**WHAT YOU SHOULD DO**
How many lines in the data below include the word "Mörfelden"? State the number alone.

**RECORDED INFORMATION**
--- --- ---

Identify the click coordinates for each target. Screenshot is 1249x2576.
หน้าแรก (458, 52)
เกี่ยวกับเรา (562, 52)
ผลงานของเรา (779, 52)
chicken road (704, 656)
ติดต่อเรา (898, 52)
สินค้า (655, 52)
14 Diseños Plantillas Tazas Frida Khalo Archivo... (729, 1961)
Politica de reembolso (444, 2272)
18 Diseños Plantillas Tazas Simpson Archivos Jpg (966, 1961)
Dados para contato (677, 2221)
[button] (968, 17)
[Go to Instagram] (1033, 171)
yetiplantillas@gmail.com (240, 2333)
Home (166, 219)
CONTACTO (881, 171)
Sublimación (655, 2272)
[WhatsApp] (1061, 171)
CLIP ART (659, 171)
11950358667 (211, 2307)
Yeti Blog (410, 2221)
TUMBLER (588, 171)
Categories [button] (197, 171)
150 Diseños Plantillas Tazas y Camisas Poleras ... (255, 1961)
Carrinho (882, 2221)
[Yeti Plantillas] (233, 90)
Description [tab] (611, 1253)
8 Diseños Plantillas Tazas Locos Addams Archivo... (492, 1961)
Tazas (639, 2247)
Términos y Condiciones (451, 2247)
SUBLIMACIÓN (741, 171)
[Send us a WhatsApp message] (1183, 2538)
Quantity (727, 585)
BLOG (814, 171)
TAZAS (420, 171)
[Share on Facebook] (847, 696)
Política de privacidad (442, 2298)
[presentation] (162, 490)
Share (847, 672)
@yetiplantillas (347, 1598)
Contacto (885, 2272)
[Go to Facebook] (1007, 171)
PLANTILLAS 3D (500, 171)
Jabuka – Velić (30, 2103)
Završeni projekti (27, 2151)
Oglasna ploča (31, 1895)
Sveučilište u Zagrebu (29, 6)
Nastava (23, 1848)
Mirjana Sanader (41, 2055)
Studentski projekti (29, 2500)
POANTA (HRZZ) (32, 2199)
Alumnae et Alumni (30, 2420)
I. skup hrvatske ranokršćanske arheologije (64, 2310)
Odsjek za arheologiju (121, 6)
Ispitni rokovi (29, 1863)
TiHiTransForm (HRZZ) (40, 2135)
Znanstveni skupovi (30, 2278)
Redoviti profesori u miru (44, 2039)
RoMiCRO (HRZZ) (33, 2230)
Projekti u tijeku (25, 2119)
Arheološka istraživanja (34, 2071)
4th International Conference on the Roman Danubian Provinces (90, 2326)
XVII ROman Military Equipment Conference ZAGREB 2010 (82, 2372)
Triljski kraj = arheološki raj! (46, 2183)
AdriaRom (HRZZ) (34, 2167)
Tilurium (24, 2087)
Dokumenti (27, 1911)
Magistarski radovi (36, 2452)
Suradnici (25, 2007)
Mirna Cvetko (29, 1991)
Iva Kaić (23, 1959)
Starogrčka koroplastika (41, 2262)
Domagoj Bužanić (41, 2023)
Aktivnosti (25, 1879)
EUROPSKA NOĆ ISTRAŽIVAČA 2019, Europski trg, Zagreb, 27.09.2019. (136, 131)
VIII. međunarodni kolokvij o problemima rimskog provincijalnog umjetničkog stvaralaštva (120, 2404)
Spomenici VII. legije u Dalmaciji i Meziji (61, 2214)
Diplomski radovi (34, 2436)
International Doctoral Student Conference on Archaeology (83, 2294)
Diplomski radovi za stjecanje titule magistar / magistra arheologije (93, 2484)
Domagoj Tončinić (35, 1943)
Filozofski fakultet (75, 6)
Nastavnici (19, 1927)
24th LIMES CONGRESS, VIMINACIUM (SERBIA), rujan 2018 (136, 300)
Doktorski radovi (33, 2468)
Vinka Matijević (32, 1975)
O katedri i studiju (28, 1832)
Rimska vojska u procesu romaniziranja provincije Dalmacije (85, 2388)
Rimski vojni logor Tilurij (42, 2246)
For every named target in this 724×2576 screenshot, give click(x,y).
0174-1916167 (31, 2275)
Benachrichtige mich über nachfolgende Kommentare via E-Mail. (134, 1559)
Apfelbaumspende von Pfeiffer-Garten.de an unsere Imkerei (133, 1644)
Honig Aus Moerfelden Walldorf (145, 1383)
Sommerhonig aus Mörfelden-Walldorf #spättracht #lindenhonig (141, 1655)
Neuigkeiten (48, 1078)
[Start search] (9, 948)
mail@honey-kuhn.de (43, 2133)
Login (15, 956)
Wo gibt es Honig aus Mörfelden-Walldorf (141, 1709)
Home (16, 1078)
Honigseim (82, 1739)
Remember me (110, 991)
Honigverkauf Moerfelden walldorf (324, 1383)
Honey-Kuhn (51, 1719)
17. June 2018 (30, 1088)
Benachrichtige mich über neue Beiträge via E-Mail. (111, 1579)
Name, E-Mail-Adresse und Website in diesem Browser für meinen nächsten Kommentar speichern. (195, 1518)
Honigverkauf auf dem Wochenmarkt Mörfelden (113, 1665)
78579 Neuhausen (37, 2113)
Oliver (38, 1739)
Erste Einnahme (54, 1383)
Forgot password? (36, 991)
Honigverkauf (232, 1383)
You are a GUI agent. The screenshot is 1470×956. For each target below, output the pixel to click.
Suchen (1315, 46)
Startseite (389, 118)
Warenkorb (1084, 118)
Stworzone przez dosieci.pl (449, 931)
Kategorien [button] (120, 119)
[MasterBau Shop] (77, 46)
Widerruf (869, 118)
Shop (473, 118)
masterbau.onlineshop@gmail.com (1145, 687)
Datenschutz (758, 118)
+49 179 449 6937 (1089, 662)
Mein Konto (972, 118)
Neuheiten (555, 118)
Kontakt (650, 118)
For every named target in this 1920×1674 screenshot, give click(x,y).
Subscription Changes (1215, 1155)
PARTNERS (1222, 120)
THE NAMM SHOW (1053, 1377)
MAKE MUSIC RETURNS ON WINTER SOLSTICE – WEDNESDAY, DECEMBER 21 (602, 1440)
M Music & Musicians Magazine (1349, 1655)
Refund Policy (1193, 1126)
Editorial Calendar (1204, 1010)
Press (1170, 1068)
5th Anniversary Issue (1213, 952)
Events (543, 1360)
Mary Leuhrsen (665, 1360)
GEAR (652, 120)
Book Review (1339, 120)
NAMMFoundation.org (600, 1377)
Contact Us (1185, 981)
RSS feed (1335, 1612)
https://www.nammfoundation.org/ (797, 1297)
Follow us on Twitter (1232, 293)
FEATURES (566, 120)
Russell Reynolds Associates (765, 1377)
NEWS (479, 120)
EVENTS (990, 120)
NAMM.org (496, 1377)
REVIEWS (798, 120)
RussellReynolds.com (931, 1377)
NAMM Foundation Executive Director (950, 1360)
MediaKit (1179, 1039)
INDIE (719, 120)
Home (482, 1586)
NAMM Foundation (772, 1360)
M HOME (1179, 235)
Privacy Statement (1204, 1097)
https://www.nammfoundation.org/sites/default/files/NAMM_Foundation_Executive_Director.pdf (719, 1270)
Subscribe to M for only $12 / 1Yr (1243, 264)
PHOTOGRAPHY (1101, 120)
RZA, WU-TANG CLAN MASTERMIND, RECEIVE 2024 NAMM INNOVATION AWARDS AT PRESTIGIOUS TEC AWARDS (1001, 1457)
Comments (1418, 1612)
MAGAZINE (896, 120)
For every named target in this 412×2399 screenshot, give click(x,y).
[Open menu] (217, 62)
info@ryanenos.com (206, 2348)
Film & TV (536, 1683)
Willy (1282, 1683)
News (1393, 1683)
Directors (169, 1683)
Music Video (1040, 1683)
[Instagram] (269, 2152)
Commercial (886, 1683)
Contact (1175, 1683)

--- --- ---

**ANSWER**
3